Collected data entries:
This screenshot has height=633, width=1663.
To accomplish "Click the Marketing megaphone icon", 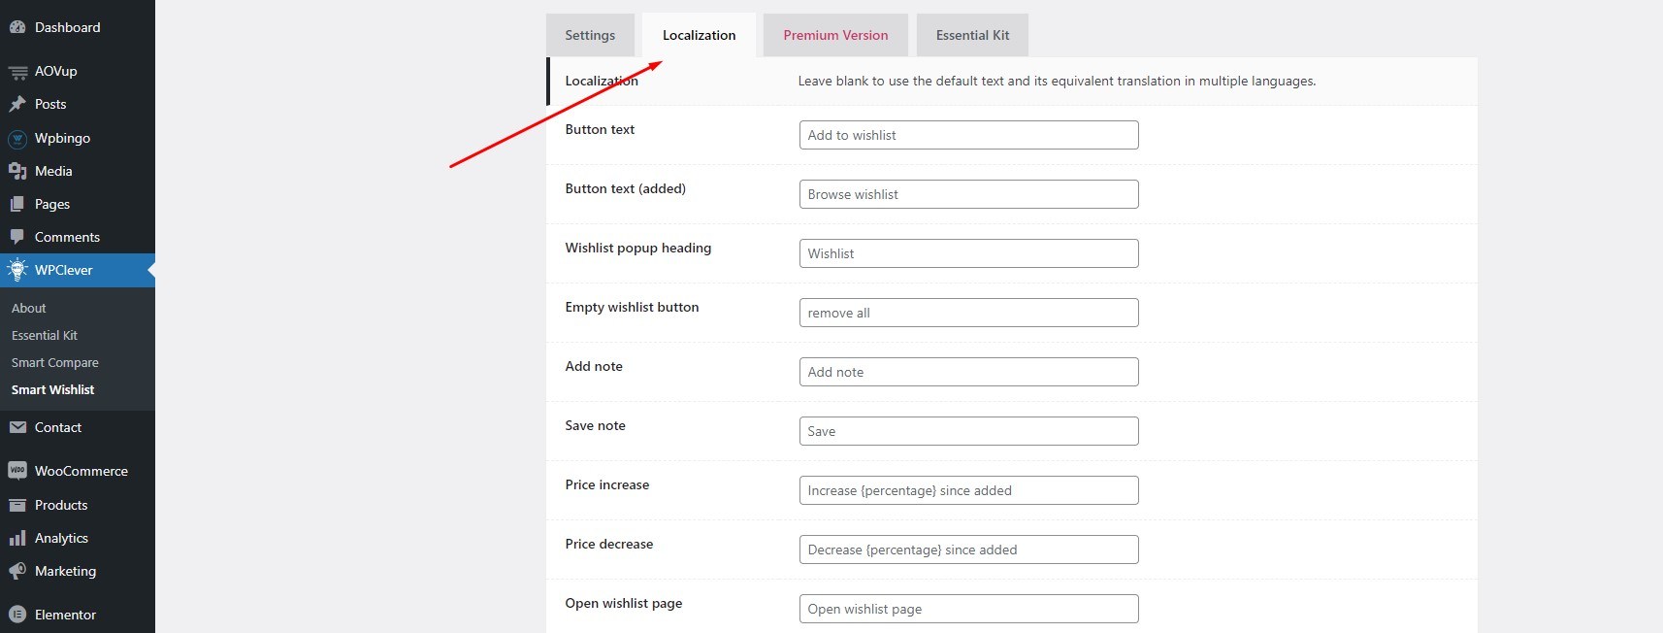I will click(x=17, y=571).
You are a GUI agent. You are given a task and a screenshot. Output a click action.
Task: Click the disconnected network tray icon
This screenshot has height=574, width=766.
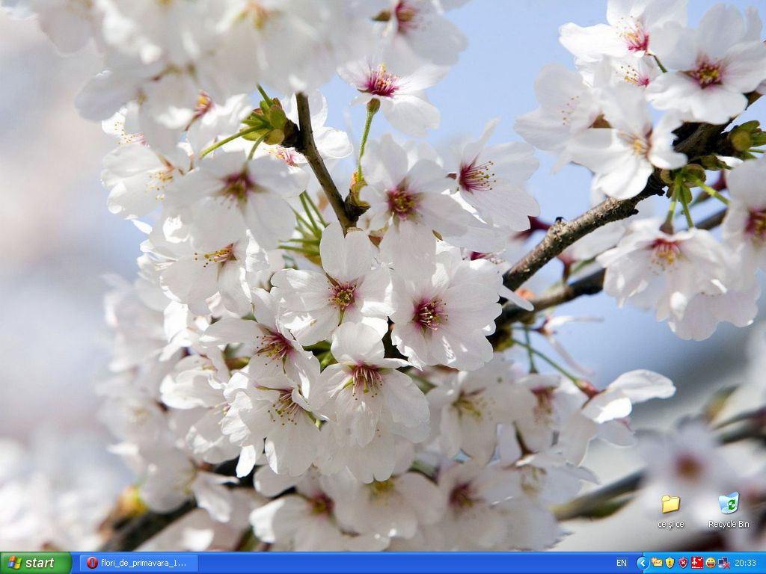point(723,563)
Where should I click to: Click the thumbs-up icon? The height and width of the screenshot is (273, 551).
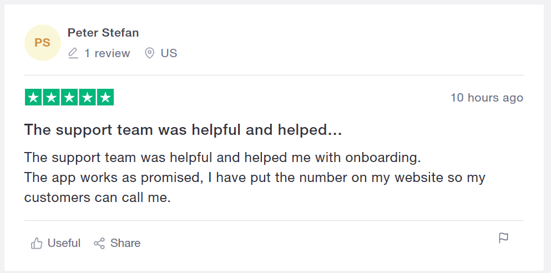coord(37,243)
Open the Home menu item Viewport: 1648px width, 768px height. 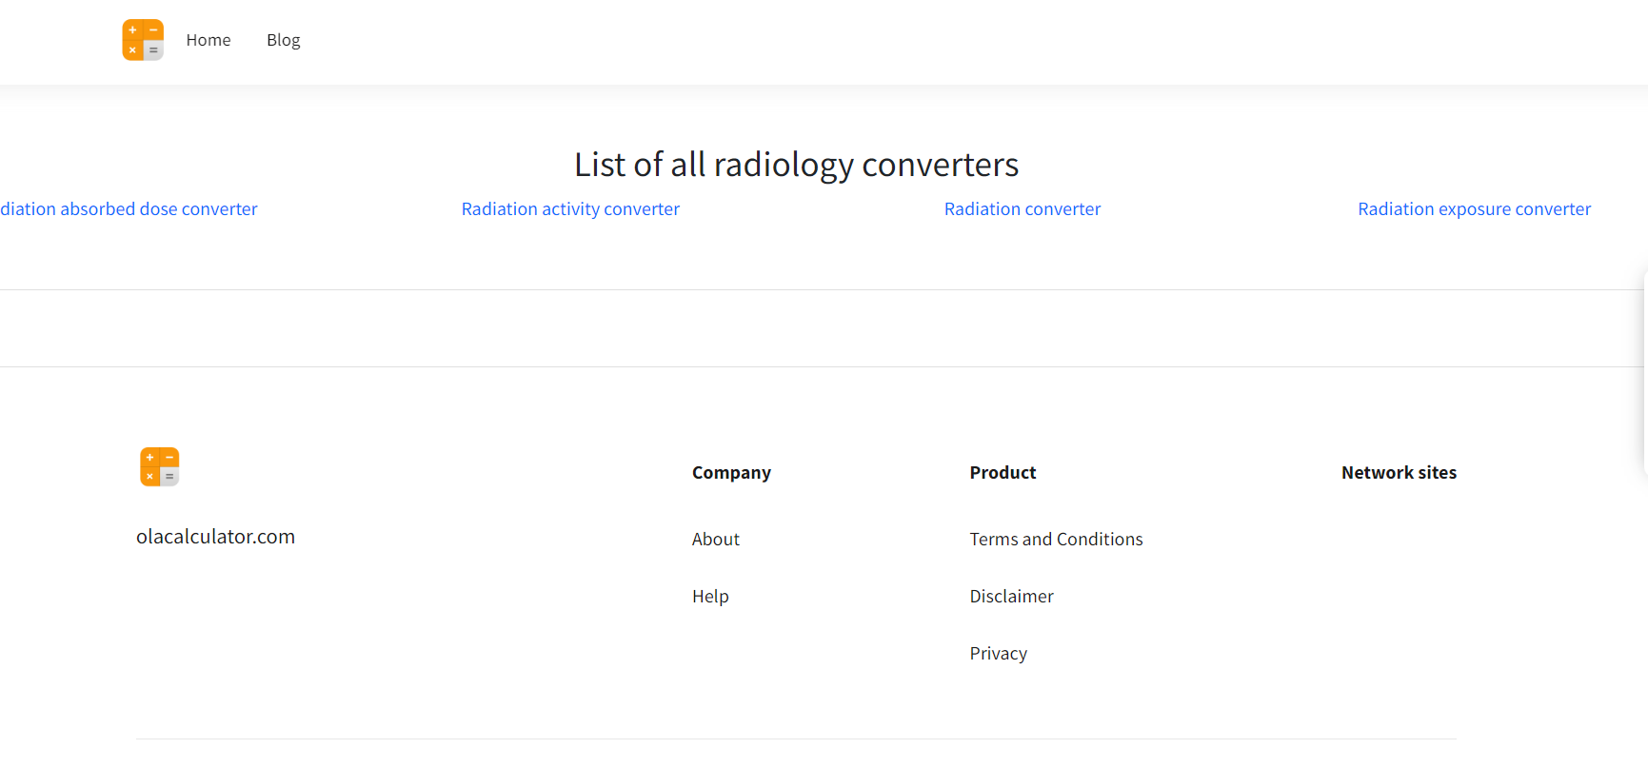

■ **Exercise brief**
The copy should hold exactly the lines from the one containing "You are a GUI" through the final line of the records above, both ends included, and no picture.

■ **Answer to this exercise**
You are a GUI agent. You are given a task and a screenshot. Output a click action.
Task: Click the disconnected network tray icon
This screenshot has height=574, width=766.
point(723,563)
Where should I click to: Click the thumbs-up icon? The height and width of the screenshot is (273, 551).
coord(37,243)
Open the Home menu item Viewport: 1648px width, 768px height. 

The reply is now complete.